• Page extract

This study showed that only 120(15.6%) of adolescents and youths reported that they had discussed at least one AYSRH topic with their family. This is lower compared to the studies conducted in Mecha District [17] and Awebal district (25.3%) [30] of Northwestern Ethiopia where respondents had a discussion on SRH issues with their families 32% and 25.5% respectively. The difference might be because the current study involved more participants from rural areas who are less encouraged to discuss SRH issues due to conservative cultural and religious practices than participants in later studies. Because societal norms like taboos of discussing sexuality with children are highly valued in rural communities.

Adolescents and youths Sexual and reproductive health services utilization were affected by different factors [17]. The current study identified factors like the previous history of sexual intercourse, age of participants, information about sexual and reproductive health services, and history of visiting health facilities for other services. Study participants who had ever had sexual intercourse were more than 5 times likely to use the services compared to those who never experienced sexual intercourse. This could be due to a difference in risk perception. Adolescents and youths who had sexual intercourse might relatively have a high level of risk perception for sexual and reproductive health-related than those who abstain. The same finding was also from similar studies conducted in Ethiopia [5, 17].

In this study, participants aged 15 to 19 years were 64% less likely to use adolescents and youths' sexual and reproductive health services compared to those aged from 20 to 24 years. This might be explained as those participants greater than 20 might be those who already engage in sexual intercourse as the median age at first sexual intercourse was found to be 18 years. This finding is consistent with a study conducted in Southern Ethiopia [29] and Northwest Ethiopia, Bahirdar [25] were those aged 20 to 24 used youth-friendly service more likely than those aged 15 to 19 years.

(Stored items from a collection)
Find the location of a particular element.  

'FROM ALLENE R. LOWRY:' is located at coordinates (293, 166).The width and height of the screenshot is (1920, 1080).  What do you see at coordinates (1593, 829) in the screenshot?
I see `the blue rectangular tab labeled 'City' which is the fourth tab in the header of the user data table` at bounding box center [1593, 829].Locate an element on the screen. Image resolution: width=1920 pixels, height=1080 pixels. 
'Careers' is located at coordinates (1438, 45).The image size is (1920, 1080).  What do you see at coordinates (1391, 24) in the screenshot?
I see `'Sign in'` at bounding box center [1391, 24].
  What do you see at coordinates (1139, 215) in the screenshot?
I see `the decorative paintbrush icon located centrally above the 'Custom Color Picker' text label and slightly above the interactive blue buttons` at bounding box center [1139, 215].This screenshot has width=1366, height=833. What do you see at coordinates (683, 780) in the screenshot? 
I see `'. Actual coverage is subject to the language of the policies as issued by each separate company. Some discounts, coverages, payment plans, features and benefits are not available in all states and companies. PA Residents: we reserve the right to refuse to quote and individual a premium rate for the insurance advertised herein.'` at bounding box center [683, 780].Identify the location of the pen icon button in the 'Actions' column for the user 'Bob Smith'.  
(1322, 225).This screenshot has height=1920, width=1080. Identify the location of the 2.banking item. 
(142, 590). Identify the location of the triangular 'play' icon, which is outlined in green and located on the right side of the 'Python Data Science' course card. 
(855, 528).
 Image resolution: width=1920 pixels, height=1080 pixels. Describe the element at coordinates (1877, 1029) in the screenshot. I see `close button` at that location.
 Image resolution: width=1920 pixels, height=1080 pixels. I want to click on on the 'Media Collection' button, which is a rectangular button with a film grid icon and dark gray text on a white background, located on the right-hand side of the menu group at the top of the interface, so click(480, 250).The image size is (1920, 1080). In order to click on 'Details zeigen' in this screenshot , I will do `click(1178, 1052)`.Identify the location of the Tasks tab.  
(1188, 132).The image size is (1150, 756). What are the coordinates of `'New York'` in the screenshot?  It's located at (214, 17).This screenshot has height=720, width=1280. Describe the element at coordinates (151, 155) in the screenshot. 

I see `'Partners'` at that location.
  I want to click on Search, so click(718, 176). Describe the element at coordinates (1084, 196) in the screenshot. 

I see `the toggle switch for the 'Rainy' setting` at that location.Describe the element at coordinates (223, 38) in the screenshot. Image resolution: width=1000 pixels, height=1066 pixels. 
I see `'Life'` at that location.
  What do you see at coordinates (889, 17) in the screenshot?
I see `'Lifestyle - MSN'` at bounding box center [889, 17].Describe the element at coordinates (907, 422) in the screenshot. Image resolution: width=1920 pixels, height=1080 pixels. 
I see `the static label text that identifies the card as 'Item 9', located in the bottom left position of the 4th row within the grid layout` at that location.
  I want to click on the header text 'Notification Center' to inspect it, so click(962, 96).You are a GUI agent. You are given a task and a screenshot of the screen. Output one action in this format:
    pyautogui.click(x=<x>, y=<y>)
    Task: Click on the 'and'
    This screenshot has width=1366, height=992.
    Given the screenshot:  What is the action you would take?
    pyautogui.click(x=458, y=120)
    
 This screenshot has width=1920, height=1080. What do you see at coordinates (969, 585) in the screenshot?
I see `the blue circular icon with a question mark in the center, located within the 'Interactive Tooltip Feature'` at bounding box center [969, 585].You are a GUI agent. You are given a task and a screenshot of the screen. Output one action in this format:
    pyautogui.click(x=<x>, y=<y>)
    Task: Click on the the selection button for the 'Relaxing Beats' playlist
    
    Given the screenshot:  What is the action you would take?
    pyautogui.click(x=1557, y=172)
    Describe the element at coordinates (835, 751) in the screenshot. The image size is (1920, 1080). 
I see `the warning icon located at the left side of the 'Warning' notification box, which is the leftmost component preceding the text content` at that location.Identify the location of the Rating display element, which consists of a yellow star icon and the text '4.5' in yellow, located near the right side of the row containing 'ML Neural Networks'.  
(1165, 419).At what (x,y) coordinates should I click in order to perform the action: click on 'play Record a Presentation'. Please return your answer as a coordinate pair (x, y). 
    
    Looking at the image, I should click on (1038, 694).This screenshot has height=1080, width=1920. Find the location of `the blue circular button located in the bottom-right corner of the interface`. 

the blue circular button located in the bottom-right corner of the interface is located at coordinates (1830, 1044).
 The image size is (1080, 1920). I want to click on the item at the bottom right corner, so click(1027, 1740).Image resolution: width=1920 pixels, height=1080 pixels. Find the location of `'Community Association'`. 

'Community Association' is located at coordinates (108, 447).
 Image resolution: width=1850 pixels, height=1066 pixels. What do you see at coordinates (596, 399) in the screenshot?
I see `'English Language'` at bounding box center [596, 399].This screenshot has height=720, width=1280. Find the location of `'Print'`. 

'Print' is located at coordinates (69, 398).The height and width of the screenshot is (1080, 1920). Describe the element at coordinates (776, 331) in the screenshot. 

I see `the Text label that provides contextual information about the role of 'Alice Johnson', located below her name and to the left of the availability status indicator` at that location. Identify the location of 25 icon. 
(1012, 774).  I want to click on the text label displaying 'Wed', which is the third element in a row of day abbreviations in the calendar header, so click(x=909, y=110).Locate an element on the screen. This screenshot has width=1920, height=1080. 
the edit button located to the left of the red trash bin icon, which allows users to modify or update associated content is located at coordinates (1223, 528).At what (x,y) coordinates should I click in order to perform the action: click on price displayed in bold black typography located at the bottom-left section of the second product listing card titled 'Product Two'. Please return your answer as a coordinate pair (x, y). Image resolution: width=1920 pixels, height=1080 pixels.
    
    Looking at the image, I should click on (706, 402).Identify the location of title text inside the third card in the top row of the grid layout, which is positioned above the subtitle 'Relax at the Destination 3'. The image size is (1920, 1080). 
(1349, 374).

• Exercise instructions
Retype the part of the passage on adolescent sexual and reproductive health that opens with the words containing "This study showed" and closes with "in rural communities.".

• Response to the exercise
This study showed that only 120(15.6%) of adolescents and youths reported that they had discussed at least one AYSRH topic with their family. This is lower compared to the studies conducted in Mecha District [17] and Awebal district (25.3%) [30] of Northwestern Ethiopia where respondents had a discussion on SRH issues with their families 32% and 25.5% respectively. The difference might be because the current study involved more participants from rural areas who are less encouraged to discuss SRH issues due to conservative cultural and religious practices than participants in later studies. Because societal norms like taboos of discussing sexuality with children are highly valued in rural communities.